Era isto o ténis. Era.
Desde 2017, a ATP e a WTA, entidades que dirigem os circuitos profissionais masculino e feminino, têm testado novas abordagens ao coaching, à possibilidade de os treinadores darem indicações aos donos das raquetes durante os encontros. Longe vão os tempos em que um diálogo entre Serena Williams e Patrick Mouratoglou levou Carlos Ramos a sancionar a lendária tenista, durante a final do US Open 2018, espoletando uma monumental discussão entre Serena e o árbitro português.
A permissividade para com o coaching tem vindo, gradualmente, a aumentar, com mais e mais torneios aceitando a prática. Vozes como Roger Federer sempre criticaram a mudança de uma das regras sagradas do ténis, como o suíço expressou em Wimbledon, em 2019, quando se manifestou “completamente contra” a introdução do coaching, indicando que a solidão dos jogadores “é o que faz a diferença no ténis”, considerando que se deveria valorizar “a capacidade que cada um tem de ter de resolver os seus problemas sozinho, sem ajudas exteriores”.

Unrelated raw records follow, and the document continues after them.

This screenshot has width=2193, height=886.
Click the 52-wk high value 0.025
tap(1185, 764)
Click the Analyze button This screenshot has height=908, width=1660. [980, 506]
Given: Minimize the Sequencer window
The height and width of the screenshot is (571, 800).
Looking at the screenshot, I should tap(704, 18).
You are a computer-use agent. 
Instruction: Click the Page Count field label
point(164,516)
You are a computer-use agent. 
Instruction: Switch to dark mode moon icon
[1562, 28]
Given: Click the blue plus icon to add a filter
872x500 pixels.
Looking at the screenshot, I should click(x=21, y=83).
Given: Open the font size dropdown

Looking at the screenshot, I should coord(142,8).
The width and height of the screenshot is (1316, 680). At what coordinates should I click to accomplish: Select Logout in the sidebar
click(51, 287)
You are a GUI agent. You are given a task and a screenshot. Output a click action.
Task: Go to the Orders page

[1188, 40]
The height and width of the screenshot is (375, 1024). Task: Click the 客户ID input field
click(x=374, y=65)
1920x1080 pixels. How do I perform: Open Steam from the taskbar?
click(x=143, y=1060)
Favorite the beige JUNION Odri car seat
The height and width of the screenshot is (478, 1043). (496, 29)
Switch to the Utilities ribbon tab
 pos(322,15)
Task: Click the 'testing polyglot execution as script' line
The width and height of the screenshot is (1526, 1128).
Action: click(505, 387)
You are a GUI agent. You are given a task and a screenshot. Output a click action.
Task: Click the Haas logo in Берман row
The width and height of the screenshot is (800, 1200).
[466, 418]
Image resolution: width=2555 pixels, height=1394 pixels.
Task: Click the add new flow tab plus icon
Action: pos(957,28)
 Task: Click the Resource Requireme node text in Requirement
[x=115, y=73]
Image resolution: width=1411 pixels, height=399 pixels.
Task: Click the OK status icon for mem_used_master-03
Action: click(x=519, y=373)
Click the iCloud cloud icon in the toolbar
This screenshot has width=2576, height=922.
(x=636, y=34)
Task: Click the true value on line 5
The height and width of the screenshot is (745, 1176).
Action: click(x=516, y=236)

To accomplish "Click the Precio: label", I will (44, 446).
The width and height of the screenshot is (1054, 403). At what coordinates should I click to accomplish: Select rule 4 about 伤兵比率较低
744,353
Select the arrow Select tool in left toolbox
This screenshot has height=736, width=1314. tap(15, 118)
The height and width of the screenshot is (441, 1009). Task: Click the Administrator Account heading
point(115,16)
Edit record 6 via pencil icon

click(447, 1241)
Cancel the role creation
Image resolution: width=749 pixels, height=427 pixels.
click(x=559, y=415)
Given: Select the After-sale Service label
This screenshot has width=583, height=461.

Ora, a partir de 1 de janeiro de 2025, a tal solidão deixará, definitivamente, o ténis. A federação internacional da modalidade aprovou um aprofundamento das regras do coaching, permitindo, basicamente, uma comunicação quase constante entre jogador e treinador.
De acordo com as novas normas, os técnicos poderão dar indicações — verbais ou através de gestos — em qualquer altura do encontro, com exceção de quando os pontos estiverem a ser disputados, ainda que se estipule que essas instruções devam ser “breves e discretas” e que o diálogo só pode decorrer quando tenista e treinador estiverem do mesmo lado do court.
Uma das maiores novidades é que poder-se-á recorrer a “tecnologias de análise de jogo”, não sendo detalhados os formatos autorizados. Teremos no ténis o recurso a ecrãs para mostrar pormenores táticos, ao estilo de modalidades coletivas?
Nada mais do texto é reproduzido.